## Dataset rows

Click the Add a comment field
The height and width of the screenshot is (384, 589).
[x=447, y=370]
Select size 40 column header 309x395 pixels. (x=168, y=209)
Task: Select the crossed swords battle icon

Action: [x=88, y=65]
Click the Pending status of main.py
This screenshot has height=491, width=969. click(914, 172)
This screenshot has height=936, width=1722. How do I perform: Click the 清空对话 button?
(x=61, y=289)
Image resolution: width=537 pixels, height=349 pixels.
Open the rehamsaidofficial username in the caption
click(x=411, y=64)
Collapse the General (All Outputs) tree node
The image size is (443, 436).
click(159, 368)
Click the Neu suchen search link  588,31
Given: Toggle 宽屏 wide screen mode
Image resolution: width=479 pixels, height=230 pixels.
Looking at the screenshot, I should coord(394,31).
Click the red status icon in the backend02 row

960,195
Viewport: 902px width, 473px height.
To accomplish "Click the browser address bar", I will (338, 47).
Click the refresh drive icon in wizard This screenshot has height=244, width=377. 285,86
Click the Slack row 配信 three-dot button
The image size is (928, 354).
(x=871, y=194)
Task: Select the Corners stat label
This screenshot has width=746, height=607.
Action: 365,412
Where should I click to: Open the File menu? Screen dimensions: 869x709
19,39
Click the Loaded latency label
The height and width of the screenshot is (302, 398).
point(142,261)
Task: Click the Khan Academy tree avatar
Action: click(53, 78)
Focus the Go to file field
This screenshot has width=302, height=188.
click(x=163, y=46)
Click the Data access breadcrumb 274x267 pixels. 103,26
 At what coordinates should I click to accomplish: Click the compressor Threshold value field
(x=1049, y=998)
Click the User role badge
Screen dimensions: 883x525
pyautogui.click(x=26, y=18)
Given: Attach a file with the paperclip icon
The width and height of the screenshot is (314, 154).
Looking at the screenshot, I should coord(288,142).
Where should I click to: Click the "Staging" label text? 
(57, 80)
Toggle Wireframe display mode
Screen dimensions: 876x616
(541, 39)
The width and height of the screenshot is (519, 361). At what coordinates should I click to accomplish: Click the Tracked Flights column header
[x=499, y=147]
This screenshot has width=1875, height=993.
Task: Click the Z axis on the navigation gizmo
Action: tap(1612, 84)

## Required task
Count the lines in the records above that contain the word "Open". Reply with the number alone.

## Result of this task
2